Dans son introduction à la collection d’articles intitulée « Les problèmes linguistiques du conditionnel français », Dendale (2001 : 16) conclut par l’intérêt d’adopter une approche contrastive du conditionnel, en prenant en compte non seulement les langues romanes, proches du français, mais aussi des langues très différentes en termes de système temporel. Il s’interroge ainsi : « Que doit-on dire des langues qui ne connaissent pas la concordance des temps et qui ne connaissent donc pas de conditionnel temporel comme en français ? Peut-on dire qu’elles aussi ont un conditionnel ou doit-on dire justement que seules elles ont un conditionnel ? »

 

Dans une langue comme le chinois standard (pǔtonghuà), qui n’a pas de temps ni de modes verbaux, on se pose la question de savoir s’il existe des éléments aptes à véhiculer les deux principaux sens – temporel et modal – du conditionnel tel qu’il existe dans les langues romanes.

 

En chinois, la temporalité est généralement assumée par les adverbiaux temporels, et de manière secondaire, par l’interprétation temporelle dérivée des valeurs aspectuelles de l’énoncé (Saillard 2009).
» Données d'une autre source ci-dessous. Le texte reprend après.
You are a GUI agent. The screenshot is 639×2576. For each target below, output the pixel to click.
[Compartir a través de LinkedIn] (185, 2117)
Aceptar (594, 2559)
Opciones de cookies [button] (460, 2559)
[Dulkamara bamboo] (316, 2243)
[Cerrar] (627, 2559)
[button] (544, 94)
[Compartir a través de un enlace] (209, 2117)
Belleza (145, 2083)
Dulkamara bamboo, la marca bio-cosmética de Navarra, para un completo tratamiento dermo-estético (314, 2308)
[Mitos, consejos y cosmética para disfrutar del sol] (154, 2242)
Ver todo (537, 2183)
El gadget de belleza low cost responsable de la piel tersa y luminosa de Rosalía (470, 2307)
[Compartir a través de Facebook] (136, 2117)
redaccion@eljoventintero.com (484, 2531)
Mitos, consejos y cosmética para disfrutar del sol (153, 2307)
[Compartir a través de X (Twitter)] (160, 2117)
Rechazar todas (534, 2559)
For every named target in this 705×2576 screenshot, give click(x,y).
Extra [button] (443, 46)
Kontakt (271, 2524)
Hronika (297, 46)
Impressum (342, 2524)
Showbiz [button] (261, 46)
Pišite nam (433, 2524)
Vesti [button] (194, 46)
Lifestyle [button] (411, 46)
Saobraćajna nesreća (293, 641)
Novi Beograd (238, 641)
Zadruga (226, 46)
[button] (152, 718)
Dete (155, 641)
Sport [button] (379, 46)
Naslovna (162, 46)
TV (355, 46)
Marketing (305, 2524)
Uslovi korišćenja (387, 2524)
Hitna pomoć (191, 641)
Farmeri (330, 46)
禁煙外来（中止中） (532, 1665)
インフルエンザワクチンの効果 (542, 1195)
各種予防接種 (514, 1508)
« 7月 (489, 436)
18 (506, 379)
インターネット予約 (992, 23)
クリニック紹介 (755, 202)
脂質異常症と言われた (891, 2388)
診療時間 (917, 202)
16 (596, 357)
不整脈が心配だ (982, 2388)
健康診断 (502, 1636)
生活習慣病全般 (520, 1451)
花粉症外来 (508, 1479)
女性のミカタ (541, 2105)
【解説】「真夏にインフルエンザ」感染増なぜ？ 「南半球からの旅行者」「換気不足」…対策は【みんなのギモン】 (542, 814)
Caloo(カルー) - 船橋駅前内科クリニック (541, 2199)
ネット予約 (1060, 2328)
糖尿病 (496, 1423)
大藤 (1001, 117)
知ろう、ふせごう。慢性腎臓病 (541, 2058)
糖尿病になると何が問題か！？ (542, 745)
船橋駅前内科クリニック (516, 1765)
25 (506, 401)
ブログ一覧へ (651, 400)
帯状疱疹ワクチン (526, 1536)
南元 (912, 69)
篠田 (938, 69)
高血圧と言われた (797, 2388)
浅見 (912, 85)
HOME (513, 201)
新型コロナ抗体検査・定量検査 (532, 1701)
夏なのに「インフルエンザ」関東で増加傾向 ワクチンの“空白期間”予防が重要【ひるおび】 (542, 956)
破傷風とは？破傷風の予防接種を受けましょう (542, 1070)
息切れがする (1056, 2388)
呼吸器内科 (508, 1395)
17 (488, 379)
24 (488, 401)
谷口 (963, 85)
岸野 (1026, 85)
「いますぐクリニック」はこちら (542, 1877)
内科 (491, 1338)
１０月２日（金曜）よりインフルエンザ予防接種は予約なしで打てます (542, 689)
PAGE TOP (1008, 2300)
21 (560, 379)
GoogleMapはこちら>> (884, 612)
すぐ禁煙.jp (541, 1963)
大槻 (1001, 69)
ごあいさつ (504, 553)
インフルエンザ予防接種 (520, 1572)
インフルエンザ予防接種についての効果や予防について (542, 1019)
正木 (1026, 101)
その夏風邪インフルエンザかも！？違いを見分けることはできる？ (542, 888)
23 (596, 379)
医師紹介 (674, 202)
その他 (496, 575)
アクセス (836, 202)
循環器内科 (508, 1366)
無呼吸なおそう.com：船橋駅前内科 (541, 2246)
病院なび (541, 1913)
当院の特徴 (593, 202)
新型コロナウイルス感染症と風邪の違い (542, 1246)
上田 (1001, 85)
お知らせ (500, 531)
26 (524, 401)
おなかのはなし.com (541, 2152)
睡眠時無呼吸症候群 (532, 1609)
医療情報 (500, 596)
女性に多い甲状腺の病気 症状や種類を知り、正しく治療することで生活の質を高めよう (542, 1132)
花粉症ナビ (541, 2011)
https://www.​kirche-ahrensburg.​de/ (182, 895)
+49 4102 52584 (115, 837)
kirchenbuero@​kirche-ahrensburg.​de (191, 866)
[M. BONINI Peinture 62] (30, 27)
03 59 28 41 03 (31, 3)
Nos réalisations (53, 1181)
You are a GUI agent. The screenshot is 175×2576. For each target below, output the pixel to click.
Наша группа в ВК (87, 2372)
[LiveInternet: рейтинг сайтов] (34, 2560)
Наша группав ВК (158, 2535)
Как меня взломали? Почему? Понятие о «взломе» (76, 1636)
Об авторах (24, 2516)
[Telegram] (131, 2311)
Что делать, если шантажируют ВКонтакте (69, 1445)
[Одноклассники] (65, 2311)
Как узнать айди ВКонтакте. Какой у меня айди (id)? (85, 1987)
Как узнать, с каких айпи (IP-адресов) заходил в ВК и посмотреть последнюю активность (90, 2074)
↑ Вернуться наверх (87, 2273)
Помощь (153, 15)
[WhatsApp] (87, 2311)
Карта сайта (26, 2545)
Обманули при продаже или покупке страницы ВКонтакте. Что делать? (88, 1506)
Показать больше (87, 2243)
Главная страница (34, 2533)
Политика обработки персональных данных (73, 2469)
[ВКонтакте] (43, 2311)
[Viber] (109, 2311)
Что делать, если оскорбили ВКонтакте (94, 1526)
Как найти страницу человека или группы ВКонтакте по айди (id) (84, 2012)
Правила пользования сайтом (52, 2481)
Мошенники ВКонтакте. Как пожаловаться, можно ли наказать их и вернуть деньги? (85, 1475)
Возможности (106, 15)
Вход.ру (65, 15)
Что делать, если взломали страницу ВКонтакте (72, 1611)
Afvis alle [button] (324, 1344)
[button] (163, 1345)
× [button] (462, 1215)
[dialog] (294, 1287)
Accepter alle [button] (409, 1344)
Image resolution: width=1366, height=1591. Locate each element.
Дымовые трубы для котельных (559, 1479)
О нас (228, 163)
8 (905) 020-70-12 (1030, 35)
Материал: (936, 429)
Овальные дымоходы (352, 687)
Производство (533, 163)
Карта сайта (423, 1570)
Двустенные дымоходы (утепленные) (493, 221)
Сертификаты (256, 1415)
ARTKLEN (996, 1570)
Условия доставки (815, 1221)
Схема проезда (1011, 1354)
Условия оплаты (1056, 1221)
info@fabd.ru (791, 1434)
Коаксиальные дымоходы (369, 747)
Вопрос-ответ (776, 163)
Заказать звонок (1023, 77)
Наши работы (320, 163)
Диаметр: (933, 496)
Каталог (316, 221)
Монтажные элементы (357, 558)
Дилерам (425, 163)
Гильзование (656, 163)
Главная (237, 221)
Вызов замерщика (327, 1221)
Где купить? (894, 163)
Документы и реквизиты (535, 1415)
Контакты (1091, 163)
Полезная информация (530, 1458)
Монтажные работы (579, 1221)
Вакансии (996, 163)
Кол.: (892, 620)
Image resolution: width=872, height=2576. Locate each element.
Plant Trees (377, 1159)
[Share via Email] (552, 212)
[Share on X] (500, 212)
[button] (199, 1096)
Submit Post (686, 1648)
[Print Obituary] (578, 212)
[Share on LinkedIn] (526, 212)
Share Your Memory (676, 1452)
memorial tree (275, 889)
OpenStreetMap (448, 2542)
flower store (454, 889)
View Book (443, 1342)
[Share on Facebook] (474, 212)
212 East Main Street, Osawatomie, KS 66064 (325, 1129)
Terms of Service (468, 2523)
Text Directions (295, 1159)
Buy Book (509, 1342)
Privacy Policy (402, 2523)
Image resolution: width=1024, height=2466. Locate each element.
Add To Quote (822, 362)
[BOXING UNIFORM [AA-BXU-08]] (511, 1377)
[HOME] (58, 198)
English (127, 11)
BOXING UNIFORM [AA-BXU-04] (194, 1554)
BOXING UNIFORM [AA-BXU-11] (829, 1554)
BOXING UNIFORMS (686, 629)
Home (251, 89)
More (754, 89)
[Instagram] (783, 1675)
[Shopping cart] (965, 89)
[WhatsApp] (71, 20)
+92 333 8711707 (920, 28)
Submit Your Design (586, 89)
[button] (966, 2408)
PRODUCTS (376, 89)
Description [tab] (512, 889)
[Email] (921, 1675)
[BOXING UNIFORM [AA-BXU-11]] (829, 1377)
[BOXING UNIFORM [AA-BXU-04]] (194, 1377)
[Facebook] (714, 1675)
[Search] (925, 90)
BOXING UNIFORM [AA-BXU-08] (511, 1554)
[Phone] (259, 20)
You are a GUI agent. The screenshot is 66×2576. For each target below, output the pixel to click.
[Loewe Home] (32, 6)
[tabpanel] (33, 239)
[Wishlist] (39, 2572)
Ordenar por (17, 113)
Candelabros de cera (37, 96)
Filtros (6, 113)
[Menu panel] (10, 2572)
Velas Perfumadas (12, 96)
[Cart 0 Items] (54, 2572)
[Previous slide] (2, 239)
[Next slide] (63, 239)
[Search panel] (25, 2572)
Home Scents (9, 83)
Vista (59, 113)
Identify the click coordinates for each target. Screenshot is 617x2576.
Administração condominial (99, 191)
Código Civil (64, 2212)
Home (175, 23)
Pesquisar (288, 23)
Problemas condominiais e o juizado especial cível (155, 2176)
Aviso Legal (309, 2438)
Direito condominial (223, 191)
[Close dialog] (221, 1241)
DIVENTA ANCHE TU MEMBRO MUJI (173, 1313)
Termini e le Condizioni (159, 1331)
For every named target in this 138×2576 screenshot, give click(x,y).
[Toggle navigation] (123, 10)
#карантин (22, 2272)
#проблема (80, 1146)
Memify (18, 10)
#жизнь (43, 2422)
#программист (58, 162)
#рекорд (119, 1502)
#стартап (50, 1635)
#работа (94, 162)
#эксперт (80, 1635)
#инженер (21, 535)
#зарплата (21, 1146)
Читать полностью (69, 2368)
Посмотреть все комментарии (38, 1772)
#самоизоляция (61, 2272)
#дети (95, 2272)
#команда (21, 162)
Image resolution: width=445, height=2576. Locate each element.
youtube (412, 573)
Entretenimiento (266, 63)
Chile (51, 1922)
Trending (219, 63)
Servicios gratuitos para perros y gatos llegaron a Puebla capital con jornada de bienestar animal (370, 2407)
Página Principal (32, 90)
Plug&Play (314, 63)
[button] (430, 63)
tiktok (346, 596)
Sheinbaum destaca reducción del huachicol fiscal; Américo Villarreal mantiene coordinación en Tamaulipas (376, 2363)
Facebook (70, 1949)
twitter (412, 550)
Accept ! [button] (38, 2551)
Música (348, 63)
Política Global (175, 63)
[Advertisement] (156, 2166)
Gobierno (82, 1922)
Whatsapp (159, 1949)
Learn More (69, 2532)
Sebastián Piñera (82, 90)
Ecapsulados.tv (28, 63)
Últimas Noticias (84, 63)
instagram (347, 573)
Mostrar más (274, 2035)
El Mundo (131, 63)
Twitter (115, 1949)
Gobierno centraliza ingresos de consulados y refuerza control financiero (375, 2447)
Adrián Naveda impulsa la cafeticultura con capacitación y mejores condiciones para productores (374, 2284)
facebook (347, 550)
La modalité est quant à elle prise en charge par des verbes dits modaux (Alleton 1983, Hsieh 2005). Par conséquent, on ne s’attend pas à ce qu’un élément unique puisse prendre en charge ce que Dendale (2001 : 9) considère comme les “emplois canoniques de base” du conditionnel en français : sa valeur temporelle d’ultériorité et sa valeur modale d’éventualité. On peut aussi se demander si les trois principales valeurs modales identifiées par Dendale (Loc. Cit.) pour le conditionnel français – éventualité, emprunt et atténuation – sont ou non prises en charge par le même élément en chinois.

 

Dans cet article, nous montrons que le modal 会 huì couvre non seulement un certain nombre des usages modaux du conditionnel, mais aussi sa valeur temporelle d’ultériorité.

 

Après avoir détaillé les valeurs temporelle et modale de 会 huì, et les conditions sous lesquelles elles se réalisent dans les énoncés, nous nous interrogeons sur les propriétés sémantiques qui permettent à 会 huì de couvrir spécifiquement cette gamme d’emplois.